** START SOURCE EXTRACT **
Thanks for the welcome, the pitt is gonna be a fantastic resource! My wife thinks I'm a genius on the smoker now. We haven't had a bad meal yet and I have cooked Butts, Salmon, Brisket and Ribs so far. Every meal has been delicious.
ecowper, when I first started smoking I picked up 2 verticals to try. I did 3 butts and 1 took 14 hours and the other 2 took over 24 hours. Frustrated me to death as to why. I stuck them in the back and havnt used em since. Got another cooker. Now it takes 8 hours.
My theory is the placement of the meat related to the heat source (one is wood only, the other has gas which is what I used last time). I didn't crutch them (which I think was prob #1 and 2, it started to rain that night during the cook and the outside air temp dropped).
Since one was done I decided to turn the gas on overnight and go to sleep and see what happens to the next 2 in the morning. I thought they would turn to jerky also.
Got up at 7 am and they just hit 203.
What really surprised me was that they were delicious. They were so good that I took some up to my daughter who was sleeping in bed and woke her up. Now anyone who has a 16 yr ole daughter knows that they DO not like to be woken up that early especially on a Sunday to take try a piece of pork. I explained the situation , she sits up and grabed a piece and ate it. She looked at me and said "dang, your right, that is really good". Then she took another piece ate it then laid back down and went back to sleep.
But why did it do it?
** END SOURCE EXTRACT **
## BRIEF 1
Translate this sentence from the smoker passage into Spanish: "What really surprised me was that they were delicious."
## BRIEF 2
Reproduce the part of the smoker passage that opens with the words containing "Thanks for the" and closes with "has been delicious.".
The listing is not needed for any of this work.
** START DATA SECTION **
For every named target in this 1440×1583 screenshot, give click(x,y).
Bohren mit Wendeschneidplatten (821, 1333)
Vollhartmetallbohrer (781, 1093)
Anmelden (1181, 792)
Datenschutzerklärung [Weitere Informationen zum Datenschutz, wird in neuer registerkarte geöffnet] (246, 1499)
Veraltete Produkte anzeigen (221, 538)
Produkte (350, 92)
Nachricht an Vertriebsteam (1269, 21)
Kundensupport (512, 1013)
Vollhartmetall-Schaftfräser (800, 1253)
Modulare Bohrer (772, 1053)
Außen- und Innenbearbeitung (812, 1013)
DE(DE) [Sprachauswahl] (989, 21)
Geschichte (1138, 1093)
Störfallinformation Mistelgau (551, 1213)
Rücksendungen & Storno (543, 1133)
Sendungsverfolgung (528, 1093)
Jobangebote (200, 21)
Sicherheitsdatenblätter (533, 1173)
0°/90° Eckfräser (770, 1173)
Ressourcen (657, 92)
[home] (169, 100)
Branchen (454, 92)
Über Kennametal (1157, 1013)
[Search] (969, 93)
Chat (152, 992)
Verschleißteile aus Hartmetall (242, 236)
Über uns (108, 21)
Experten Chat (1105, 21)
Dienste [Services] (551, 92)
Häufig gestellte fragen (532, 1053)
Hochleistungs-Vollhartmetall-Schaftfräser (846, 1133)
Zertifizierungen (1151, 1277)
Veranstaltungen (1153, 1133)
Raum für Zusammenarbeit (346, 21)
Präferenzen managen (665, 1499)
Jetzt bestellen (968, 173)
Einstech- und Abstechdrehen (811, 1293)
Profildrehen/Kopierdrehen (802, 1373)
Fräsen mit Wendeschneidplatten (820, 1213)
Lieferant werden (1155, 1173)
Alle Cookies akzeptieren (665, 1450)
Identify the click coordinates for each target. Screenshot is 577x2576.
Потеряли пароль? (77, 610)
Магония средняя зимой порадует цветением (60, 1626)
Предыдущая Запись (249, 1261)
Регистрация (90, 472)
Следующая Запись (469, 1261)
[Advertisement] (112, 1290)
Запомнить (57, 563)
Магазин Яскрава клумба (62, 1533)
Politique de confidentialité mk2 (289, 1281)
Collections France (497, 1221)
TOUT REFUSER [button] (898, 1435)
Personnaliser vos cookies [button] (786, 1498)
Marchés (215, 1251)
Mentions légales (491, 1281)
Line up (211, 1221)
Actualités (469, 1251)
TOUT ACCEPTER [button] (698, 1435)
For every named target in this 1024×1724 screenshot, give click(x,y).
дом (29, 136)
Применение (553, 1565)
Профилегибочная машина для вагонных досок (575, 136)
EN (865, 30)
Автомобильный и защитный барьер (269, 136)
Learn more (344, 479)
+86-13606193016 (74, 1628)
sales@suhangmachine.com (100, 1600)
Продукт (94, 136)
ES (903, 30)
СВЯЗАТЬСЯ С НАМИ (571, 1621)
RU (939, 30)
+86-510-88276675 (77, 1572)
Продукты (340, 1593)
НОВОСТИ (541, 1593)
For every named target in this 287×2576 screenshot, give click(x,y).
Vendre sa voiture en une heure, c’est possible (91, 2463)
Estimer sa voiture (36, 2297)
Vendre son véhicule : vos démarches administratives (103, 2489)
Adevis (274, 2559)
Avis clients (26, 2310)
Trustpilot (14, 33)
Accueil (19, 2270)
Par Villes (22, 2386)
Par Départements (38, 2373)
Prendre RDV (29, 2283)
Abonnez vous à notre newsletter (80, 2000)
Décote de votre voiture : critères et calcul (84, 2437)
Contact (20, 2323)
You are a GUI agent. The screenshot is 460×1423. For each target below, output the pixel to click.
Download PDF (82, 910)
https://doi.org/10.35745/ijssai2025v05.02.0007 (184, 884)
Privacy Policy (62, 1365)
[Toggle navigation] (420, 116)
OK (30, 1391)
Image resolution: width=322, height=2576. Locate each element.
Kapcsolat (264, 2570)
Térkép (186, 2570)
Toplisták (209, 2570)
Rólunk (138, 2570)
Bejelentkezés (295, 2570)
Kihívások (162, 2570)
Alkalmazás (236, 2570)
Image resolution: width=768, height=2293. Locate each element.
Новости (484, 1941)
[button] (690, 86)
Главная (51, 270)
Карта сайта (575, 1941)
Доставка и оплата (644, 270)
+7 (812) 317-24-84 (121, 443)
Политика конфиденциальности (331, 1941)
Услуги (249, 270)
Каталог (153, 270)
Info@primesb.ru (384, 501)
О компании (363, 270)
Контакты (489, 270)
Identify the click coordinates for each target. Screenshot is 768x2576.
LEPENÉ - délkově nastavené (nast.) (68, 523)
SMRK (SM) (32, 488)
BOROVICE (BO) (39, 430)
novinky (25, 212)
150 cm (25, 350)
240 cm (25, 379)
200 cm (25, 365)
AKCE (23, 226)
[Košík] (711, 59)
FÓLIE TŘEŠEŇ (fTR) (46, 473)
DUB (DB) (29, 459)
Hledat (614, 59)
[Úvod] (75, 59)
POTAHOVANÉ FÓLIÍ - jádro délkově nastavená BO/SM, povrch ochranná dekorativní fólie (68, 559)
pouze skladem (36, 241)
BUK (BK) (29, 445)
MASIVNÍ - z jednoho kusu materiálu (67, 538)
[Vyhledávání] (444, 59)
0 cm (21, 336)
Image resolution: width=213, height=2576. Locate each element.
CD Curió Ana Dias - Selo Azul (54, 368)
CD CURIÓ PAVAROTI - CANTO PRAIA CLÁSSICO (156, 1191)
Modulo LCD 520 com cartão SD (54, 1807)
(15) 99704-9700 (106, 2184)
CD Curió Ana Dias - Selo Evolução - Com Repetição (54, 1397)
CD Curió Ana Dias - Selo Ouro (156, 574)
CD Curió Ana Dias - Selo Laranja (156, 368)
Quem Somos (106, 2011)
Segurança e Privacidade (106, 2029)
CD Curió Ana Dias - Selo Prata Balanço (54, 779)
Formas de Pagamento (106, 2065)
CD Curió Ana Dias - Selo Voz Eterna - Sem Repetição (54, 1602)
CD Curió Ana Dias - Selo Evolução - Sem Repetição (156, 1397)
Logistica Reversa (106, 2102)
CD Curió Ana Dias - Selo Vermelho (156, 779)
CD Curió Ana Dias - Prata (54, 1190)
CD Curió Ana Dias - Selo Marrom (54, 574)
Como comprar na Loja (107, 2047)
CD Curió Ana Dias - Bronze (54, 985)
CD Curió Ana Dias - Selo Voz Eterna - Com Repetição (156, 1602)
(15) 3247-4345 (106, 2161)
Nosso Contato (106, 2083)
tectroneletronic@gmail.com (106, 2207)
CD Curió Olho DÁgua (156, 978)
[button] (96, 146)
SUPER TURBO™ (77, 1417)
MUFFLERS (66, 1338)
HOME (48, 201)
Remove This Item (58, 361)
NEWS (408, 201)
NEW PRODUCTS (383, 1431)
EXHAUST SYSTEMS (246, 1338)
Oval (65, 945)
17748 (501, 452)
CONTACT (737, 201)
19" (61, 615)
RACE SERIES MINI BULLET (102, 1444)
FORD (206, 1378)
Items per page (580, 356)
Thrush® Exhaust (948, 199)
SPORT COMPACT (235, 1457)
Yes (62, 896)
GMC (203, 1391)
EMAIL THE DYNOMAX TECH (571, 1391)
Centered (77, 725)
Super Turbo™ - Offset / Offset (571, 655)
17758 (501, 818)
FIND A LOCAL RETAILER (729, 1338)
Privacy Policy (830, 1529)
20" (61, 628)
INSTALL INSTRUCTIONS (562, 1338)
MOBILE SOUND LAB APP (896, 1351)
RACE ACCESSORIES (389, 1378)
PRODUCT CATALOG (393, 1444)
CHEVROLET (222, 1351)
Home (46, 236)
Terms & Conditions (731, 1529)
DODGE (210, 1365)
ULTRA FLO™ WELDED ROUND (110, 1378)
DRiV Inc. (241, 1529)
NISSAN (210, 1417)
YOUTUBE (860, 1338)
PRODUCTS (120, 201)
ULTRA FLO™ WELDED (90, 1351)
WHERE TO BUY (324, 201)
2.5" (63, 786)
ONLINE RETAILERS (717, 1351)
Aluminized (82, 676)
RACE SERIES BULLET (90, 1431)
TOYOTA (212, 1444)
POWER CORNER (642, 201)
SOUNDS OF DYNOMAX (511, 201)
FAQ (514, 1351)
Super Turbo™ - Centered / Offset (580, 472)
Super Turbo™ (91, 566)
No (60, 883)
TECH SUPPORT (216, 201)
** END DATA SECTION **
## FULL ANSWER 1
Lo que realmente me sorprendió fue que estaban deliciosos.

## FULL ANSWER 2
Thanks for the welcome, the pitt is gonna be a fantastic resource! My wife thinks I'm a genius on the smoker now. We haven't had a bad meal yet and I have cooked Butts, Salmon, Brisket and Ribs so far. Every meal has been delicious.